TASK DETAILS. Before copying, set aside the pictures; then restate exactly the lines from the one with "You are a GUI" through the last line of the records.

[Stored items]
________________________________________

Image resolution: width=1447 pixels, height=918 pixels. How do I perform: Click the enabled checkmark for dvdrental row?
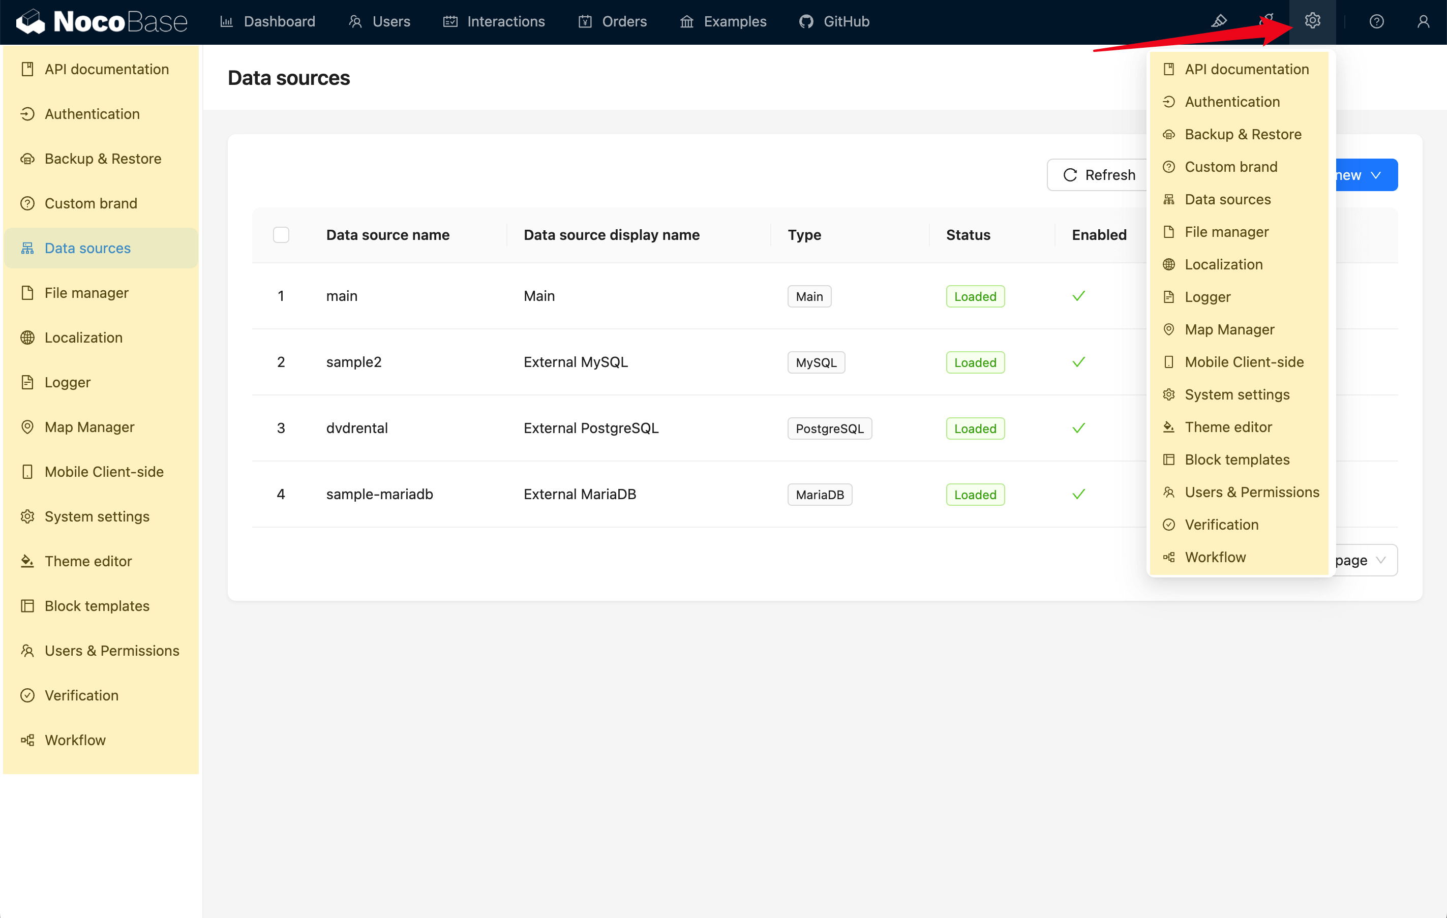pyautogui.click(x=1079, y=428)
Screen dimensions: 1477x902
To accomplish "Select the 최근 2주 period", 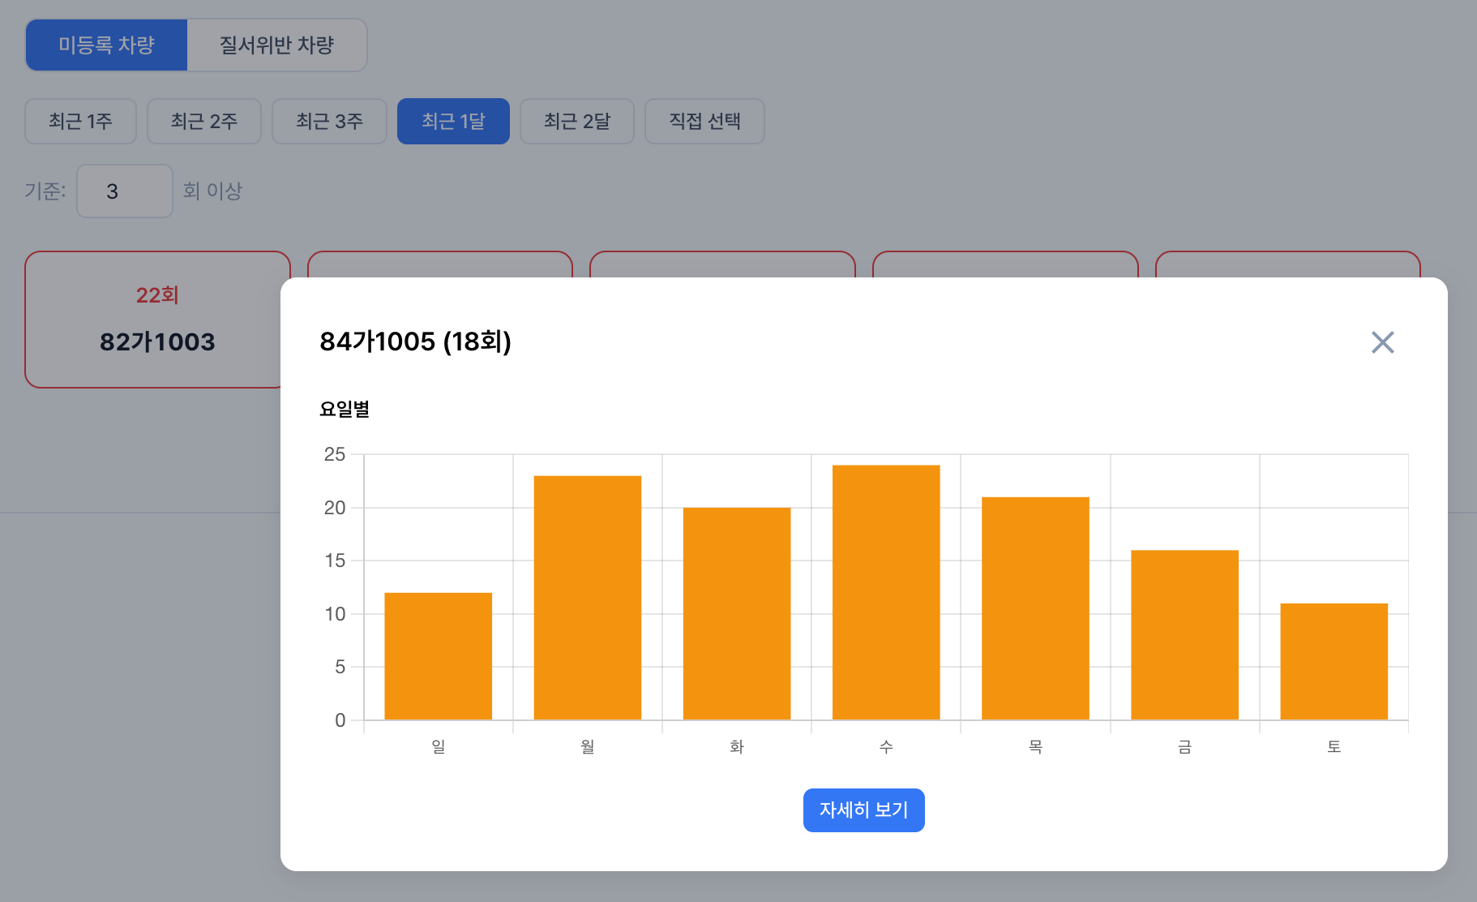I will click(204, 121).
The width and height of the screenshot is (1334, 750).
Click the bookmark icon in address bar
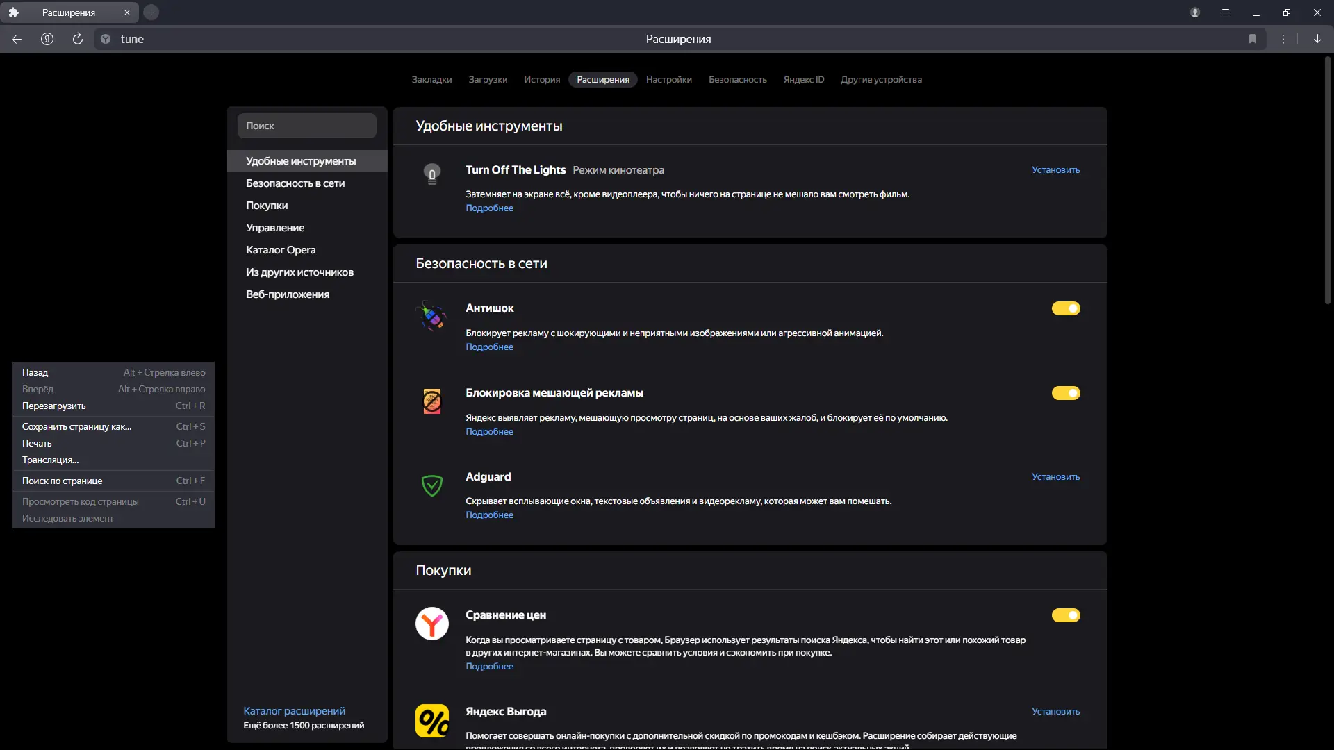[1253, 39]
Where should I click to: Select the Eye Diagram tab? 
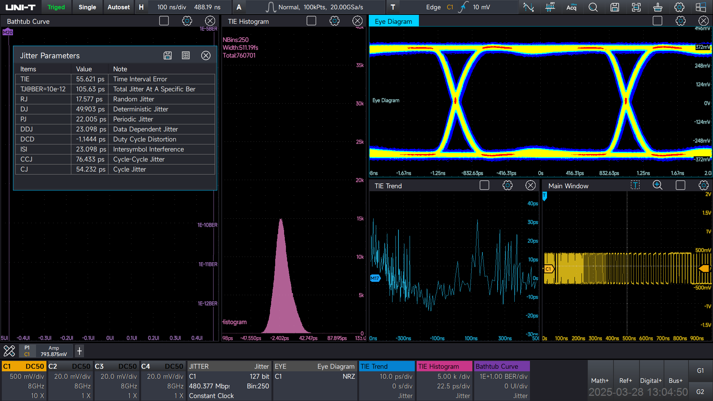point(393,21)
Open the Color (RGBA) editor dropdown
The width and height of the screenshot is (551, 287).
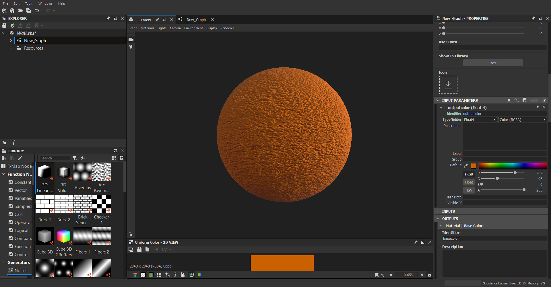pos(522,120)
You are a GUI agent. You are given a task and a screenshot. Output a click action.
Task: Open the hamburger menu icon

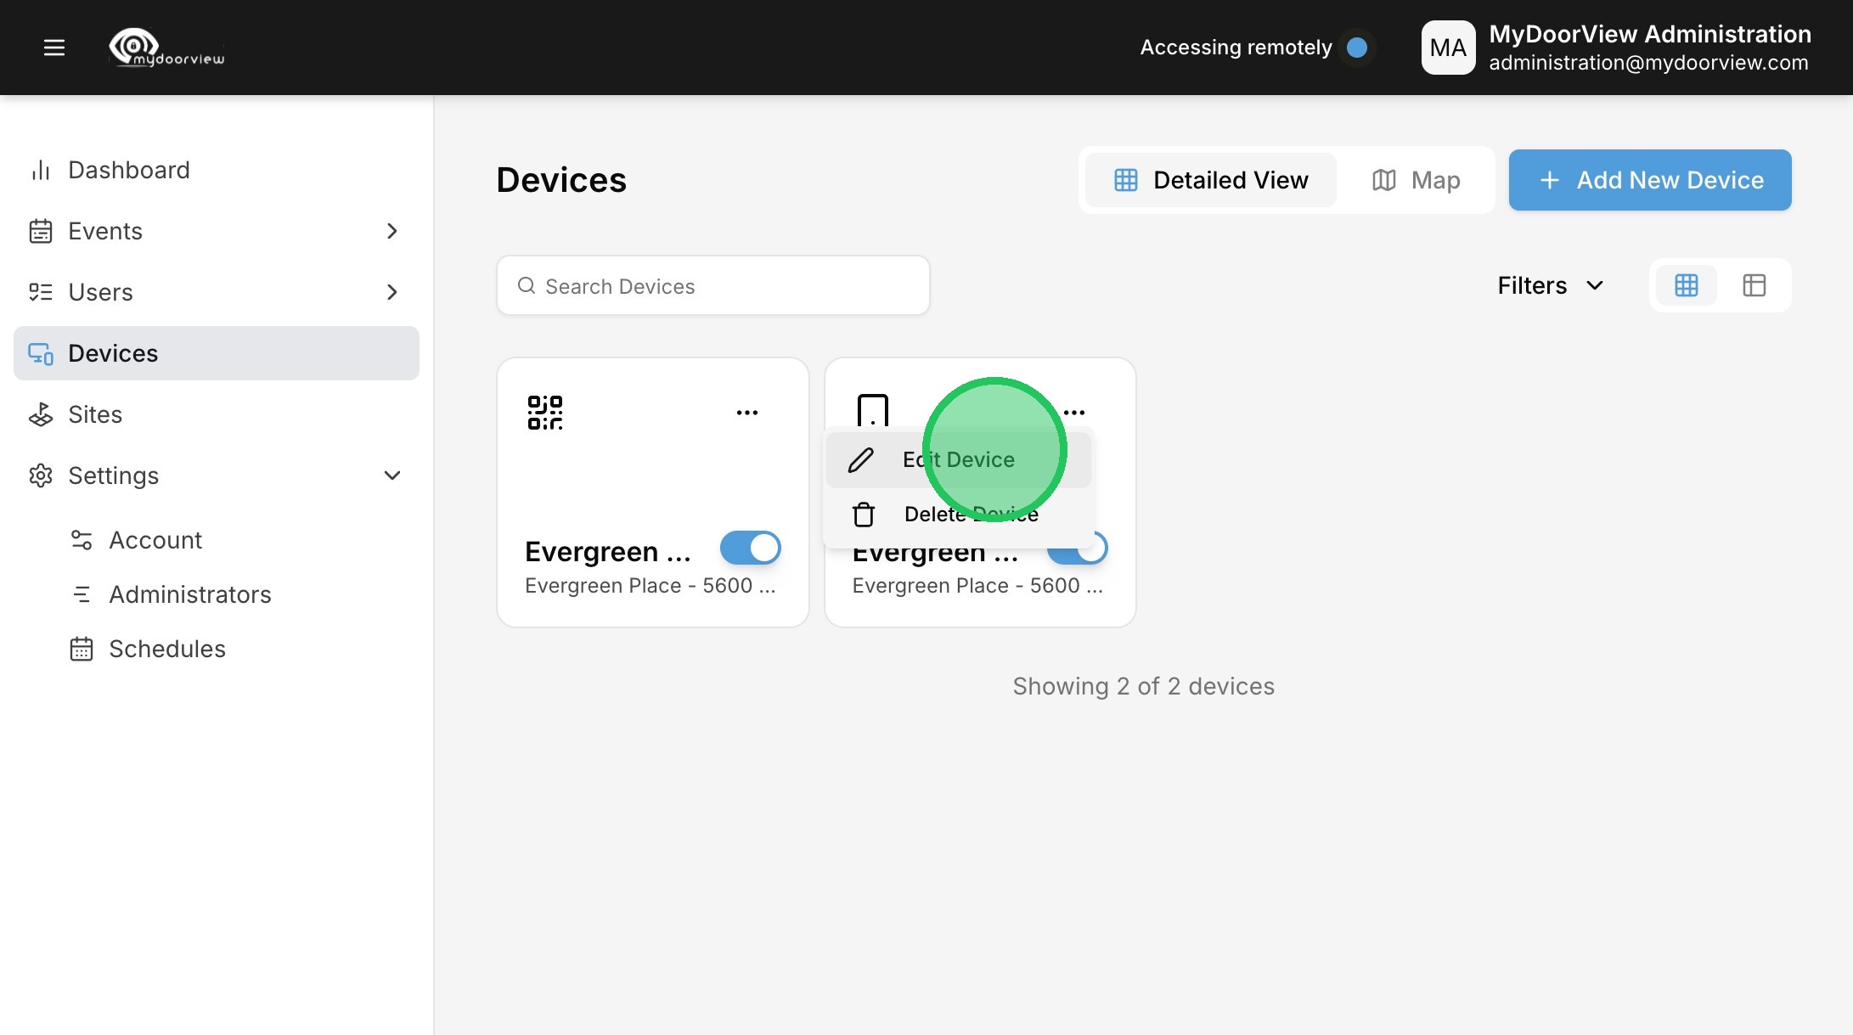coord(54,48)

________________________________________

FINISHED EXERCISE.
You are a GUI agent. You are given a task and a screenshot. Output a click action.
Task: Open the hamburger menu icon

coord(54,48)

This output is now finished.